Most of the time, we eat very healthy foods and we give our son a lot of opportunities to express his wants and preferences. For example, breakfast here is generally one of 4 options: oatmeal, eggs in various forms, fruit and yogourt parfaits, or a smoothie. Sometimes we have organic cereal but we don't often have milk in the fridge, so that is very limited as well. Every morning my 3 yr old choses what he wants to eat and the quantity he eats varies greatly. Some days, he'll have 2 eggs and 2 toasts (no kidding!). Others, he won't even finish 1 egg and leaves his toast. We think of it as encouraging him to be in tune with his body, and to eat as much or as little as he feels he needs. If I  think he hasn't eaten quite enough and I have the time, I offer him an all-fruit smoothie to take to daycare with him. He never turns down a smoothie LOL!

 

It's the same for dinner really. Some days I'll make a full sit-down dinner (like shepherd's pie with salad), some days we all snack for dinner (a plate of strawberries, cucumbers, cheese, boiled eggs, hummus, etc) when the kids are playing outside and no one wants to go in or stop to eat. 

 

If he doesn't want to eat what we're eating, we respect that and always try to encourage him to have a taste.
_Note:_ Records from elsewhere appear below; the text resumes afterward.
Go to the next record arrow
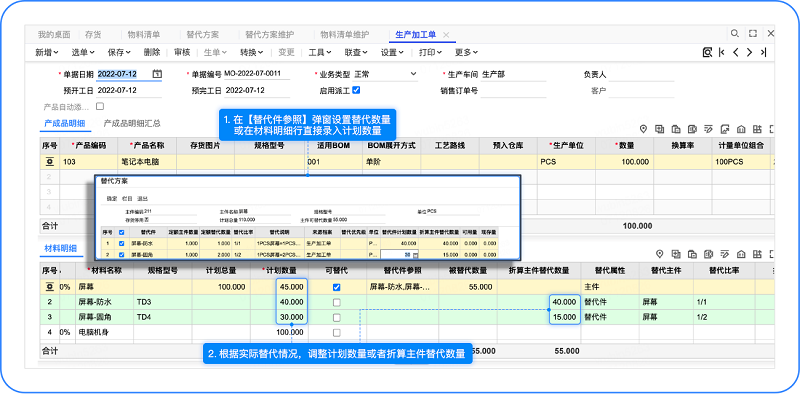The image size is (800, 394). point(749,52)

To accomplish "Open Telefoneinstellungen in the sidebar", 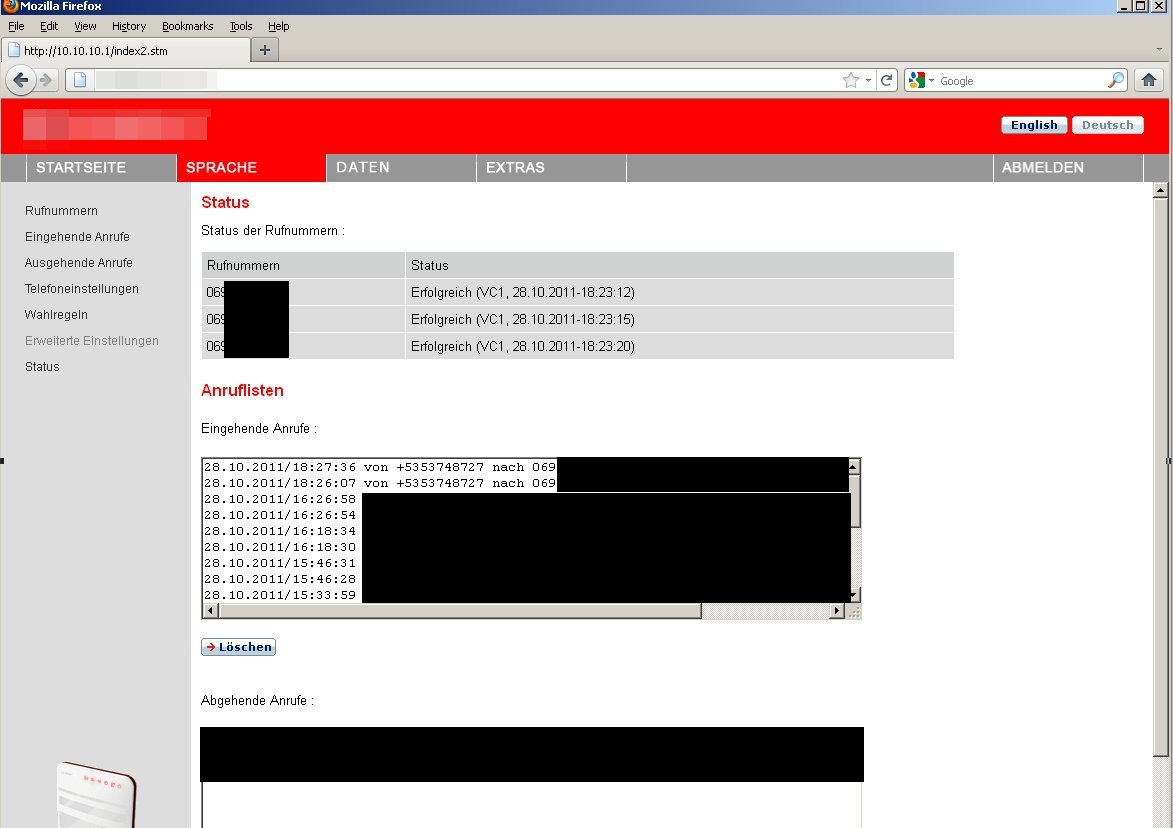I will tap(82, 289).
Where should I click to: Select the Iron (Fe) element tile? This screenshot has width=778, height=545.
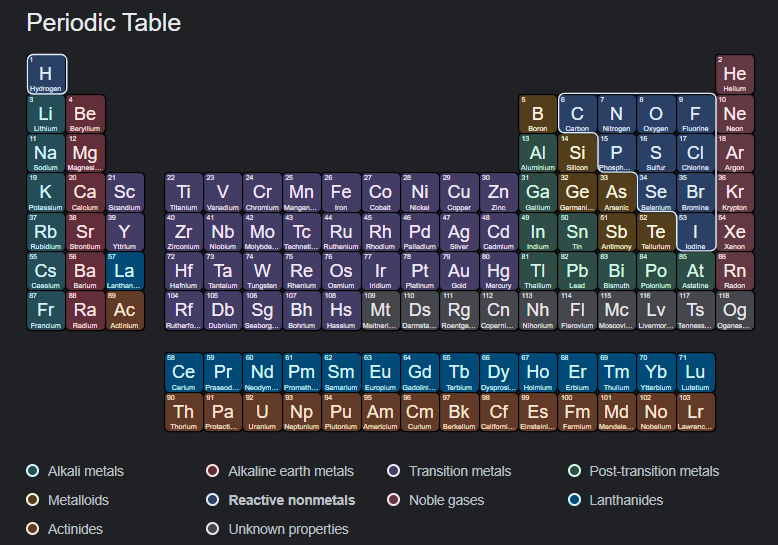pos(341,192)
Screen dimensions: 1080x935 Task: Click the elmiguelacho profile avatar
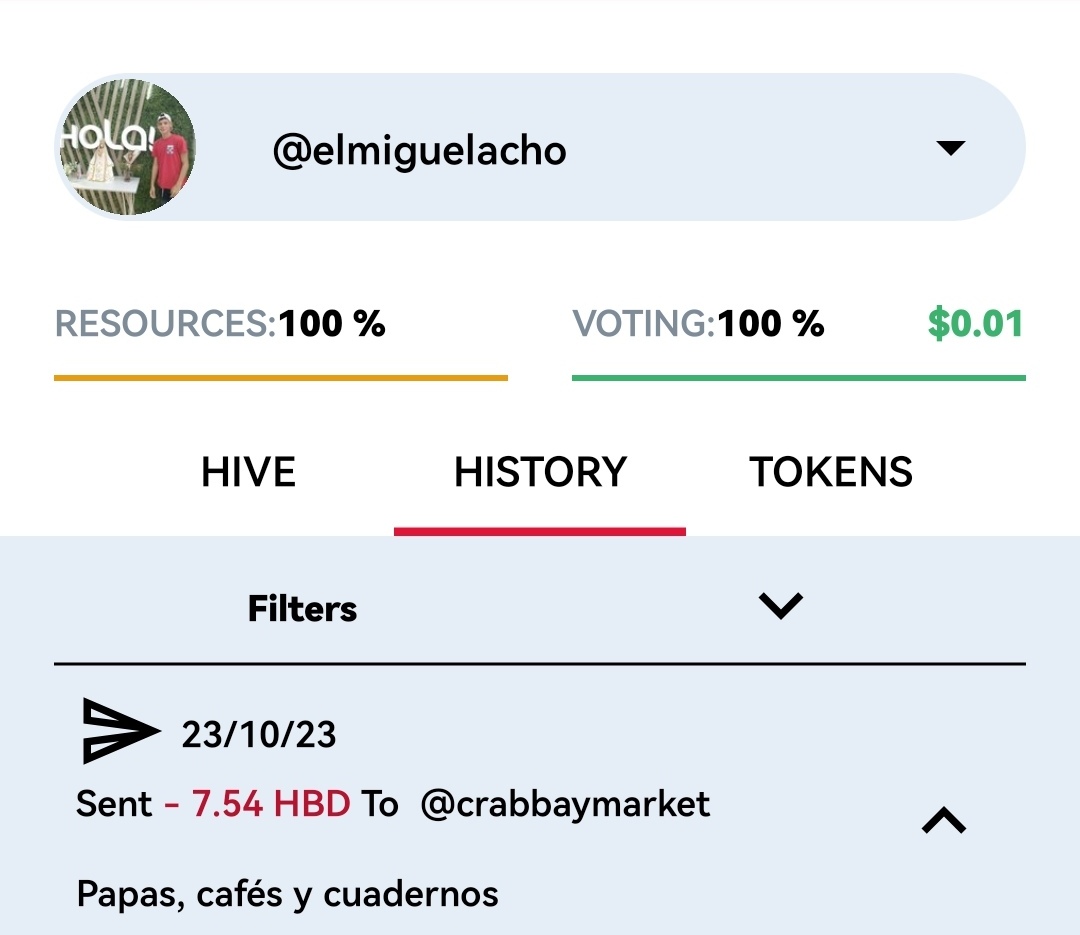pyautogui.click(x=126, y=147)
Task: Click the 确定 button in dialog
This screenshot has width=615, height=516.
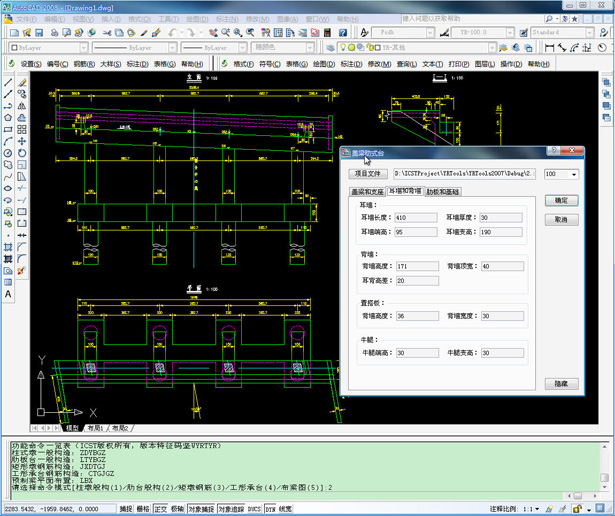Action: (x=561, y=201)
He never wants to at first but often comes around and has a bite, which he doesn't like. We praise him for trying and move on. 

 

If he doesn't want to eat when we're eating, we allow him to eat later in the evening when he is hungry. At that point, we offer any of the fresh, whole food we have in the house - never junk food, rarely processed food like crackers or bread. Most of the time, he wants a piece of fruit, which I will never refuse, and try to give him a few nuts to eat along side it to regulate his blood sugar before bedtime. Besides, don't experts claim that eating smaller meals consisting of fresh, whole foods more frequently during the day is the healthiest was to eat? 

 

I've struggled my whole life with food and food-related issues, and frankly, one of my biggest pet peeves is how much importance our society places on food. Food as a celebration, food as a reward, food as comfort, food as an activity... the list goes on and on! The dinner table doesn't have to be the end all, be all of family life! 

 

Point is, I wouldn't worry about it. Just make sure you only offer fresh, whole foods and it will not matter when or how your child eats it!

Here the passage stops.